**Selected extract**:
::::::::
Now for testing I need to have the whole object as one to get better result. So my question is how can I combine these objects into one.
objs = []
while True:
try:
f = open(picklename,"rb")
objs.extend(pickle.load(f))
f.close()
except EOFError:
break
Doing this does not work. And it gives the error TypeError: 'NaiveBayesClassifier' object is not iterable.
NaiveBayesClassifier code :
classifier = nltk.NaiveBayesClassifier.train(training_set)
I am not sure about the exact format of your data, but you can not simply merge different classifiers. The Naive Bayes classifier stores a probability distribution based on the data it was trained on, and you can not merge probability distributions without access to the original data.
::::::::
**Material shown**:
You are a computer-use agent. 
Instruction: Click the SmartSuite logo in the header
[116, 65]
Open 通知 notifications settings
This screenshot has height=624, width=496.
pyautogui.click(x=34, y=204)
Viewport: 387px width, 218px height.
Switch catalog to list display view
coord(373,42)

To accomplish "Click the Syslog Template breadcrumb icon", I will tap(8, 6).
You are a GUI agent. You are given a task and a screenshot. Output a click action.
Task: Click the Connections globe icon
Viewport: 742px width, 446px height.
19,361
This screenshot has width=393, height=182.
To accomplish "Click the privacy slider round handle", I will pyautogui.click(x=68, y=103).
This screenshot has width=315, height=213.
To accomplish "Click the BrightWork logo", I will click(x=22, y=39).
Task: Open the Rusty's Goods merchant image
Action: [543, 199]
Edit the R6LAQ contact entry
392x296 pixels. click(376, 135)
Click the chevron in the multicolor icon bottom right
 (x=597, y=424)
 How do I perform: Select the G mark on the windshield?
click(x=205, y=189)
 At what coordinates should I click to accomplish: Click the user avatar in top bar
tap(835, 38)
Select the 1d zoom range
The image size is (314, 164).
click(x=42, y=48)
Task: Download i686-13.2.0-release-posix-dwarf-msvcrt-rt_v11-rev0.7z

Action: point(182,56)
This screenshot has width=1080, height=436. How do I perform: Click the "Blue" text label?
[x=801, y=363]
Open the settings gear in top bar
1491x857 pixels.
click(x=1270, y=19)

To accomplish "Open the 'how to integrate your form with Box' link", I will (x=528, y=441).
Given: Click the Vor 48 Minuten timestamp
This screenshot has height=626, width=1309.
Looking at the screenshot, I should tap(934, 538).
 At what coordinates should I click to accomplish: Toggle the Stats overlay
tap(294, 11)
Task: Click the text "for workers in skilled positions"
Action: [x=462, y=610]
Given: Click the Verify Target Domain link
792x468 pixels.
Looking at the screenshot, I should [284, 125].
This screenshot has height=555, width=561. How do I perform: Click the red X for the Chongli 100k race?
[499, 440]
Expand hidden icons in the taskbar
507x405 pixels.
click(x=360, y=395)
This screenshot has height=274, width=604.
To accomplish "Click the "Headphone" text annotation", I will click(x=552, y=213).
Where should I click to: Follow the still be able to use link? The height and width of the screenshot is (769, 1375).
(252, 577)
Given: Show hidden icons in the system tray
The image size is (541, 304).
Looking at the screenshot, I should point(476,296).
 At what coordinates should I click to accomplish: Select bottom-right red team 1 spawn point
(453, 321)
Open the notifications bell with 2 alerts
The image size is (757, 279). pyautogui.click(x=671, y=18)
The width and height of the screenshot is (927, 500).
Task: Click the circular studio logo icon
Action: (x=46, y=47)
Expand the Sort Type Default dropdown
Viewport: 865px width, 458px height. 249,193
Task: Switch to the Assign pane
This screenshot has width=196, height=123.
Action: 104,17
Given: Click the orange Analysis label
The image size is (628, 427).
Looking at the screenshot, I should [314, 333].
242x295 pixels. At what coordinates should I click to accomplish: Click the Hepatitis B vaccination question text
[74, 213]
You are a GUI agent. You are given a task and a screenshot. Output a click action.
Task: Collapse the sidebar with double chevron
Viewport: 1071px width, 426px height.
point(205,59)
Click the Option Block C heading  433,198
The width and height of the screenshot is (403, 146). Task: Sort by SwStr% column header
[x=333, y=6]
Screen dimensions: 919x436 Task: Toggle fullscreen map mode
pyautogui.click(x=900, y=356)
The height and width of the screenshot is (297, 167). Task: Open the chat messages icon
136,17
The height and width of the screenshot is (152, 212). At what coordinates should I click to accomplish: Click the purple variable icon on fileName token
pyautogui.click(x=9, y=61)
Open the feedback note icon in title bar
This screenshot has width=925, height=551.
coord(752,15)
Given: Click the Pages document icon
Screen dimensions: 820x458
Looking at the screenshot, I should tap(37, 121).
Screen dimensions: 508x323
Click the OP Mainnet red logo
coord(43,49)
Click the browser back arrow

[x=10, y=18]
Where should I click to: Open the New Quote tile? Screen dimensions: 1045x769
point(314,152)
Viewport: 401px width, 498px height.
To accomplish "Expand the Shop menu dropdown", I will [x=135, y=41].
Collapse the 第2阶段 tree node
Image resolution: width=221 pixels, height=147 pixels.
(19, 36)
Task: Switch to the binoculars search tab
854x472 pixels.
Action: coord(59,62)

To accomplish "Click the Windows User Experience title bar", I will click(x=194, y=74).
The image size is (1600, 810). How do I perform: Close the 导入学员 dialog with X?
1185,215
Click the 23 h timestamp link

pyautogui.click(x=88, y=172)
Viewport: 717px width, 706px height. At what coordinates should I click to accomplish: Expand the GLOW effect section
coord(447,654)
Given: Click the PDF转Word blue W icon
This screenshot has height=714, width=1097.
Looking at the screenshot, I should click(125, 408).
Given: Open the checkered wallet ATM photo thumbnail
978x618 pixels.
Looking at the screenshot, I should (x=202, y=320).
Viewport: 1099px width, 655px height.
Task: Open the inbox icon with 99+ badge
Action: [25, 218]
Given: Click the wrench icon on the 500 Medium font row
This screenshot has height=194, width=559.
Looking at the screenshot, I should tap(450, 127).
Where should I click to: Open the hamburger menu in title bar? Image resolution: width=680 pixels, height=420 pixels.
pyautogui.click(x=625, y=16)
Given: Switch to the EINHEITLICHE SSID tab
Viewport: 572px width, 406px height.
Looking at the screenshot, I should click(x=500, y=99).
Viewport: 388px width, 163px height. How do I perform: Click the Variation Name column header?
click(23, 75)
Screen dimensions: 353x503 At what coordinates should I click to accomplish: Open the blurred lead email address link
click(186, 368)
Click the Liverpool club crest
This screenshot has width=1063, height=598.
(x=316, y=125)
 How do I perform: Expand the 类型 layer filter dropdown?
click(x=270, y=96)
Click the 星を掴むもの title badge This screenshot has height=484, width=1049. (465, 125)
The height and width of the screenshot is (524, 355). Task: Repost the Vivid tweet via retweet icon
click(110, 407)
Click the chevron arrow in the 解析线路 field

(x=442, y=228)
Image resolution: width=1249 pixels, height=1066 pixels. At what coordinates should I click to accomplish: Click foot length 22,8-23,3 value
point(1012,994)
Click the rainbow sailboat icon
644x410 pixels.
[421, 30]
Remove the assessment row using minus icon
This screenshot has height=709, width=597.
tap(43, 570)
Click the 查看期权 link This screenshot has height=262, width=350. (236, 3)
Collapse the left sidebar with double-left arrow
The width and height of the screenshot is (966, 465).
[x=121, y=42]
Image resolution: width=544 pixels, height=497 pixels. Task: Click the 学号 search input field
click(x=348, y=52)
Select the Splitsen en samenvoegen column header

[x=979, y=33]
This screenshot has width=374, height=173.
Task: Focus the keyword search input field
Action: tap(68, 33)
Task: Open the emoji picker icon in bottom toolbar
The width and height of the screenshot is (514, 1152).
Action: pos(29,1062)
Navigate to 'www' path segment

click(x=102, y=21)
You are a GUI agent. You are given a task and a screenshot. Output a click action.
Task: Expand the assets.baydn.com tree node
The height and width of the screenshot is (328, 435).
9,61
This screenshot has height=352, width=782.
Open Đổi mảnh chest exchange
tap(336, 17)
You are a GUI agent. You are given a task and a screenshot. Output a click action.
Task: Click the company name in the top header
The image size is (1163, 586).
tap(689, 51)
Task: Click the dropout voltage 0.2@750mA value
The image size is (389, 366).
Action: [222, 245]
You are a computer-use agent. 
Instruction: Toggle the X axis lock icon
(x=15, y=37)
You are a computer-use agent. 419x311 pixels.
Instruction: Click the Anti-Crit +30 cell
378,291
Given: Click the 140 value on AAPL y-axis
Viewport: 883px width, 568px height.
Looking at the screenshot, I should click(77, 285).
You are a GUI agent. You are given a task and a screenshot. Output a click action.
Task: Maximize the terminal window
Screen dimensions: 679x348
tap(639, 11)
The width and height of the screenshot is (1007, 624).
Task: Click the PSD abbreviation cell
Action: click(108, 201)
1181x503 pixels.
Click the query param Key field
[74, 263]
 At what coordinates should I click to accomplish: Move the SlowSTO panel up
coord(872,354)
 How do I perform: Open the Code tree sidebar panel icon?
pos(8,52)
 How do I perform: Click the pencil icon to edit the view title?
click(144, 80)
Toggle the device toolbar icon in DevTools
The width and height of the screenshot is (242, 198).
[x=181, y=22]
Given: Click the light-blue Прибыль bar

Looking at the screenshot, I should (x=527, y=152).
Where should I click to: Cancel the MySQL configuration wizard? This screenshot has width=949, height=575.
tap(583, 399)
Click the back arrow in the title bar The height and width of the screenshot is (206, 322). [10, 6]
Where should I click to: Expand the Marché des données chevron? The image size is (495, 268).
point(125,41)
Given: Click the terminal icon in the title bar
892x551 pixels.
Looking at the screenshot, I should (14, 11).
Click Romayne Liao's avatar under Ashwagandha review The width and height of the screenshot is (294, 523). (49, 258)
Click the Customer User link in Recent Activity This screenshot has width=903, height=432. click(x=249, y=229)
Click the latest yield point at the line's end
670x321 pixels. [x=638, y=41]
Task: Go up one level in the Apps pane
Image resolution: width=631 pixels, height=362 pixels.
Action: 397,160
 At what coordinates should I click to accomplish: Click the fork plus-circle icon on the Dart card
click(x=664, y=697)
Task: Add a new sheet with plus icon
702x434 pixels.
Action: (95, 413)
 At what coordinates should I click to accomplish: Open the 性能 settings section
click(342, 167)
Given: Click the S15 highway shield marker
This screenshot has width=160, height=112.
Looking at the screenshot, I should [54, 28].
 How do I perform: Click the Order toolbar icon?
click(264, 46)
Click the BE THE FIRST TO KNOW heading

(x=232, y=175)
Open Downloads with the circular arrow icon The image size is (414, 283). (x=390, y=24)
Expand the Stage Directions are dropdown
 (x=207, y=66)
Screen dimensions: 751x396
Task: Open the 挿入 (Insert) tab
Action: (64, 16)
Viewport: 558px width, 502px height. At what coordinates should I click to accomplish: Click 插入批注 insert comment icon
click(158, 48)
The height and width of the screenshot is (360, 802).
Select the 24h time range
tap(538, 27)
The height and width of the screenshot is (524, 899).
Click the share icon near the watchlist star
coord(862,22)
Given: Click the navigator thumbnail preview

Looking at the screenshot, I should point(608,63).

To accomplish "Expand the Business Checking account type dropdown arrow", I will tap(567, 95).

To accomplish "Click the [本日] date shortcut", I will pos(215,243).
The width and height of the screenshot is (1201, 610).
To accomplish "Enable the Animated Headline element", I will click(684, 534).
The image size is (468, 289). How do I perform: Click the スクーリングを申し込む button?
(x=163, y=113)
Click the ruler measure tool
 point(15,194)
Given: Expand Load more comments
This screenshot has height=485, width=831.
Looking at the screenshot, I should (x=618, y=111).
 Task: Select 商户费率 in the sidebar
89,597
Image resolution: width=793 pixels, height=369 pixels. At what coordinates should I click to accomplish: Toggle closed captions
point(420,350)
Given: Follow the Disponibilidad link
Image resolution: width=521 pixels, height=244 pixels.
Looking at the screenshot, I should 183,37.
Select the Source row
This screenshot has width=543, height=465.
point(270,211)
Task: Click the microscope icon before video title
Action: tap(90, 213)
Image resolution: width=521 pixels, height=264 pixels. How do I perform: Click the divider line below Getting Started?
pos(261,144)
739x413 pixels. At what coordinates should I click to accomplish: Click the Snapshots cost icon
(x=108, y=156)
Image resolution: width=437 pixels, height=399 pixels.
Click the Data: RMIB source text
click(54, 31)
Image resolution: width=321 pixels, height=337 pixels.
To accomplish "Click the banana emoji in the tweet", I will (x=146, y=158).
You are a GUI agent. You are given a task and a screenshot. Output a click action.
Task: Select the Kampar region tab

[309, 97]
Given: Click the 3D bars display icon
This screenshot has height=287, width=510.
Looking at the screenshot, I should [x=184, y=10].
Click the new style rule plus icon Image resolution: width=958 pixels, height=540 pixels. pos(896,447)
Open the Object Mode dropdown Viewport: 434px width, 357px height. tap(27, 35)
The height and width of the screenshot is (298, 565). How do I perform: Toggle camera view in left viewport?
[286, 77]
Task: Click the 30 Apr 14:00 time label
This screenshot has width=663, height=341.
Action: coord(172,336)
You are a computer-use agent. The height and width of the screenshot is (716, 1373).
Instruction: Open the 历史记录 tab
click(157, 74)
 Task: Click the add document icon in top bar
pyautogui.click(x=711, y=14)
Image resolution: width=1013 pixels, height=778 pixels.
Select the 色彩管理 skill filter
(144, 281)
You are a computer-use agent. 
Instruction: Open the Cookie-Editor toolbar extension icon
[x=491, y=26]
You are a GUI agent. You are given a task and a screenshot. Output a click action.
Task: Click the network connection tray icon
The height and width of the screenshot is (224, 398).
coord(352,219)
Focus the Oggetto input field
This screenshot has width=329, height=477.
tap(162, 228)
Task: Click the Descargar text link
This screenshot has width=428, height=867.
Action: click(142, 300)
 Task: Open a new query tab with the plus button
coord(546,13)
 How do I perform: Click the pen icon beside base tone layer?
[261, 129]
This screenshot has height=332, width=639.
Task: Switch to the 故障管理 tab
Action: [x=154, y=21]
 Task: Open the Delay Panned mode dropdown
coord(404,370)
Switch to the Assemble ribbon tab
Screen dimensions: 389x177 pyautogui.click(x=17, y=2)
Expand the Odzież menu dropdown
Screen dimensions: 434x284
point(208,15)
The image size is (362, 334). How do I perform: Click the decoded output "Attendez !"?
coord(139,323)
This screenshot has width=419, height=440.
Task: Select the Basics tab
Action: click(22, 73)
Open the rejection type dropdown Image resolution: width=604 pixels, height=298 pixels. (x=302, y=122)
::::::::
**What to work on**:
• A. In the forum thread on combining pickled classifiers, copy everything from "I am not sure" down to "the original data.", substituting "training data" for "original data".
• B. Pick up the forum thread on combining pickled classifiers after its final sentence and carry it on.
Nothing in the rows is needed here.

**Task results**:
• A.
I am not sure about the exact format of your data, but you can not simply merge different classifiers. The Naive Bayes classifier stores a probability distribution based on the data it was trained on, and you can not merge probability distributions without access to the training data.

• B.
If you look at the source code here: http://www.nltk.org/_modules/nltk/classify/naivebayes.html
an instance of the classifier stores:
self._label_probdist = label_probdist
self._feature_probdist = feature_probdist
these are calculated in the train method using relative frequency counts. (e.g P(L_1) = (# of L1 in training set) / (# labels in training set). To combine the two, you would want to get (# of L1 in Train 1 + Train 2)/(# of labels in T1 + T2).
However, the naive bayes procedure isn't too hard to implement from scratch, especially if you follow the 'train' source code in the link above. Here is an outline, using the NaiveBayes source code
Store 'FreqDist' objects for each subset of the data for the labels and features.
label_freqdist = FreqDist()
feature_freqdist = defaultdict(FreqDist)
feature_values = defaultdict(set)
fnames = set()
# Count up how many times each feature value occurred, given
# the label and featurename.
for featureset, label in labeled_featuresets:
label_freqdist[label] += 1
for fname, fval in featureset.items():
# Increment freq(fval|label, fname)
feature_freqdist[label, fname][fval] += 1
# Record that fname can take the value fval.
feature_values[fname].add(fval)
# Keep a list of all feature names.
fnames.add(fname)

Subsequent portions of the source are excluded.